**Exercise directions**: The article on ELIZA's album A Sky Without Stars names her debut album. What is it called?

**Text excerpt**:
○ ○ ○ ○ ○

Ever Illusive UK Soulstress, ELIZA Returns with an Analogue Soul Odyssey, ‘A Sky Without Stars’
Evan Dale // September 17, 2022

ELIZA has been curating a sound that feels form fit to another era since she began releasing tracks under her newly minted moniker – to accompany her refined sound – in 2017. Removing her position from the pop-heavy industry machine that previously held a stranglehold on her aesthetic, a natural bout of exploration led her to something inescapably her own. Tracks from a period of self-discovery a half-decade ago, like Alone and Unafraid and All Night, still bleed today with an understated nature, bridging epochal and stylistic gaps. Connecting dots between overt inspiration drawn from the timeless soul of D’Angelo and the instrumental silk of Prince to the experimentally unnerving emotion of Radiohead and the passionate ache of Nirvana, ELIZA makes music for the rainy-day romantics. Unbound by era, bound instead by a chic kind of sulkiness, her voice populates a void left somewhere between the sad boy sex icon sphere of Brent Faiyaz where bass-heavy R&B bleeds with emotion and the wholesome, acoustic emotionality of Raveena where a nuanced exploration of emotion takes center stage, albeit always tethered to a genial minimalism unparalleled by others in the scene. Somewhere suspended between the past and the future, yet fiercely anti-modern, hers is an aesthetic that fleeces an authentically analogue soul, tinged with the most delicate of electronic soupçon for an air of indefinability and presence.
Five years is a long hiatus for an artist of such up-and-coming stature. 25 million views on her 2017 COLORS rendition launched her – and the COLORS platform still in its early stages – into a stratosphere of the moment that allowed artists featured there to remain relatively anonymous even under the spotlight. Eventually leading to the release of her debut album, A Real Romantic, 2017 was only the beginning of an organic journey to center herself musically and personally.
Time well spent, it would seem. Or at least, given the state of the last five years for everyone on planet Earth, as well spent as that time could have been. Emerging on the other side of it all, ELIZA has grown into something even more enigmatic and stalwartly unique, maturely fusing her many influences across genre and era to bring to light a new sound altogether. A Sky Without Stars breathes immersive and delicately nuanced, yet powerful in its quiet, soulful strength.
In its entirety, the album plays like a live set, embodying the jazz club bearing at the heart of what so much of the London-centric Neo-Soul resurgence has come to mean for music over the last decade. Authenticity steeps into its every high-hat, slappy bass stroke, and squeaky slip of the hand across a guitar’s mahogany face. For a moment largely defined by perfection and digital mastery, A Sky Without Stars is righteous in its pursuit of imperfect organics, honest in its outcome. For a moment defined by the short track, economically driven to count more streams, A Sky Without Stars is immersive in its length, compositionally cinematic. Dropping its listener in a foggy drive up a cold coastline or a train ride with raindrops streaking across the window, ELIZA is always encapsulating the sentiment of a humid chill in the air and the emotional spectrum that orbits it.

○ ○ ○ ○ ○

**Provided information**:
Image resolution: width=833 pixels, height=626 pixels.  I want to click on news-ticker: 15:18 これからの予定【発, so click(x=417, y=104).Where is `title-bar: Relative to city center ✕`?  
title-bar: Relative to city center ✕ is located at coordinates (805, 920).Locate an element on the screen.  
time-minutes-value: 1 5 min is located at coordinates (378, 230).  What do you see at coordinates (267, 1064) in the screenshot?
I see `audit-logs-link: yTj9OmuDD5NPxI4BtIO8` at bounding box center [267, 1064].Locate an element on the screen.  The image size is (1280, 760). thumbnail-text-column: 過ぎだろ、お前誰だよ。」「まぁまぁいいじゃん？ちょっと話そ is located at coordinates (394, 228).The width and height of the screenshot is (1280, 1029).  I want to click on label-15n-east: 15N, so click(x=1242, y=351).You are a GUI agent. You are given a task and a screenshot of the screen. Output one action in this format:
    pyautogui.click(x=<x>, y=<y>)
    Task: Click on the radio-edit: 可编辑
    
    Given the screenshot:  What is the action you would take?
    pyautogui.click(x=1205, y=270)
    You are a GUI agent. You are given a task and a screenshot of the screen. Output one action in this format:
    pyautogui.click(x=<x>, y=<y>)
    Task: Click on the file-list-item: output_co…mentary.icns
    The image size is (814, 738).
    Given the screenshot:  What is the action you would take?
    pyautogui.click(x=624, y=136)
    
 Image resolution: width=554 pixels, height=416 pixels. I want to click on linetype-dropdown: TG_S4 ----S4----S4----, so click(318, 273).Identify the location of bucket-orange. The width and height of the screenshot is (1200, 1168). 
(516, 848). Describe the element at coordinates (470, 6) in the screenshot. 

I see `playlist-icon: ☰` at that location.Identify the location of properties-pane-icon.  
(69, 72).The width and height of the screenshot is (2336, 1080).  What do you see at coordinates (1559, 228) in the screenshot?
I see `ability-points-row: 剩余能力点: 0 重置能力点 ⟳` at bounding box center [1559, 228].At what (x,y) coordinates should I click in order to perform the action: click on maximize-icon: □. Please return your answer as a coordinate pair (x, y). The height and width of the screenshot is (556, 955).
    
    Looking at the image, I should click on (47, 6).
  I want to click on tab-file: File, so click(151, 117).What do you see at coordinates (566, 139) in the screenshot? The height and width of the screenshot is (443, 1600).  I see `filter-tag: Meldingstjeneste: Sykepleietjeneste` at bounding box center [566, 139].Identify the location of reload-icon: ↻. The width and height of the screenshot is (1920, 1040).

○ ○ ○ ○ ○

**Finished exercise**: A Real Romantic